5. Proprietary research and vulnerability trend analysis

The final piece of the security puzzle is our internal proprietary research to discover and responsibly disclose new vulnerabilities in the open source ecosystem. At Snyk we see the role of discovering and responsibly disclosing new vulnerabilities as key to keeping the ecosystem safe, and we utilize our database of existing vulnerabilities in order to do so. By looking into trends in vulnerabilities inside a specific language or across multiple languages we identify key characteristics of vulnerabilities that are likely to be prevalent in the ecosystem.

In other words, if we see that a certain vulnerability is popping up in several different packages across the ecosystem—all with similar attack vectors—we know that it is likely there are additional vulnerabilities in the ecosystem, not yet found. Moreover, we know that it is likely that other, more malicious actors, are aware of this possibility and are looking to use it to their advantage. 

Therefore Snyk attempts to use our research capabilities judiciously and efficiently to uncover either large scale new vulnerability types, such as zip-slip, or to discover new instances of trending vulnerability types in popular packages.

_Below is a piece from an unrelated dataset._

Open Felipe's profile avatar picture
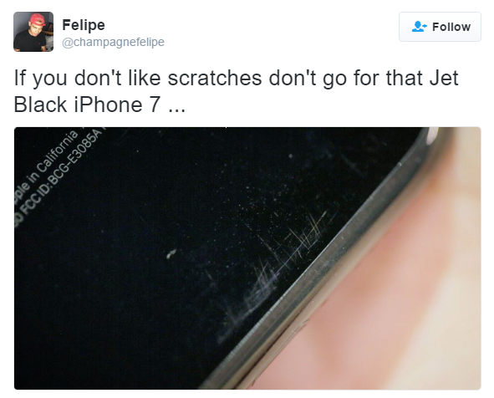 (33, 32)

In order to do this research. we rely on a mix of big data spelunking to identify vulnerable snippet types, code patterns, or other similar characteristics in potentially vulnerable packages—alongside research into various exploit vectors which our internal tooling is then able to run against the potentially vulnerable package and determine if it is indeed vulnerable (see proprietary vulnerabilities).

Once uncovered, we use our responsible disclosure timeline and methodology to disclose vulnerabilities to the affected maintainers and help work on a fix, before disclosing the vulnerability publicly in our database and assigning it a CVE.

Summary

The result of all this hard work is that the security product we provide achieves four critical goals:

  1. Timeliness—the information our users are getting on vulnerabilities and exploits is timely enough for them to act upon it, giving them warnings on vulnerabilities often well before they are made more widely available and malicious actors can act upon them.
  2. Completeness—users can rest easy knowing they are getting the complete picture of their vulnerabilities and not having to worry about the fact that additional, potentially exploitable, vulnerabilities might be lurking in their codebase. 
  3. Accuracy—the data provided is accurate to remove the dreaded white noise and false positives from a security scan.
  4. Actionable—the data allows developers to quickly triage the vulnerabilities that impact them and prioritize their work accordingly.

Together, these four goals allow a Snyk user to know that, despite the never-ending jungle of vulnerabilities inside open source ecosystems, they have a dedicated team of security experts on their side, waiting and ready to spring into action to give them all the information they need to keep themselves (and the rest of open source) safe.